Work task → In this material, which lines include the string "accomplish"? Show them.

-------- Provided entries

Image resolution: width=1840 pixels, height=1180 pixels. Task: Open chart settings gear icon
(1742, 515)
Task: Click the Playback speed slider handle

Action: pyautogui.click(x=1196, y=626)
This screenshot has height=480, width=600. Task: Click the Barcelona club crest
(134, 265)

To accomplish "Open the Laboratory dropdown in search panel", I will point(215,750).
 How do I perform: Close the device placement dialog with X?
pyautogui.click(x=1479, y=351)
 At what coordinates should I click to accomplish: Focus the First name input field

----------------

Response →
To accomplish "Open the Laboratory dropdown in search panel", I will point(215,750).
 At what coordinates should I click to accomplish: Focus the First name input field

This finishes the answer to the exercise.